# Work order A
Translate this sentence from the passage on Spain's pet laws into Spanish: "All pet owners will be required to take out civil liability insurance for their pets."
# Work order B
In the passage on Spain's pet laws, duplicate the text word for word, starting at "It is proposed that a" and ending at "for their pets.".

In addition to the documentation mentioned above, it is proposed that pets will also need a National Pet ID, the so called ‘el DNI Animal’. The aim is to build a national database of pets in Spain. The pet ID will contain basic information relating to the animal, such as its date of birth, the number of vaccines it has had or any mistreatment carried out by its owners. There is a suggestion that the information will also include a photograph of the animal.
The draft bill also includes the requirement for people to do a training course before being allowed to adopt a pet, which teaches budding pet owners how to handle and care for their furry ones. It is likely that the course will be ‘on line’.
If the draft law is passed, puppies and kittens will no longer be sold from pet stores. They will only be available from animal shelters and professional breeders.
It is proposed that a household will be allowed no more than five pets. This measure will not be applied retroactively.
All pet owners will be required to take out civil liability insurance for their pets.
As each of the proposed measures are introduced, this article will be updated.
Here are the actions that became law on the 18th February 2022 which are forbidden under Spain’s new Animal Protection Law:
Mistreating or physically abusing animals.

# Supplied data
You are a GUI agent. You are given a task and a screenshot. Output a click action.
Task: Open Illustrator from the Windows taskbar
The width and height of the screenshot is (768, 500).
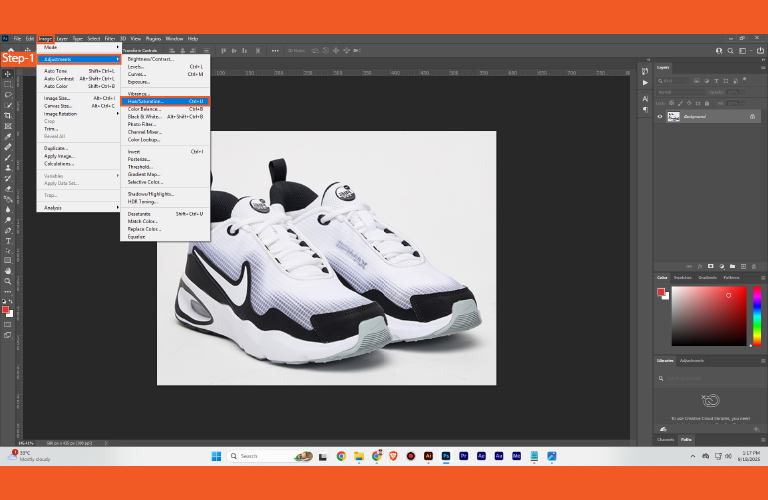click(428, 455)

# Written answer A
Todos los dueños de mascotas estarán obligados a contratar un seguro de responsabilidad civil para sus mascotas.

# Written answer B
It is proposed that a household will be allowed no more than five pets. This measure will not be applied retroactively.
All pet owners will be required to take out civil liability insurance for their pets.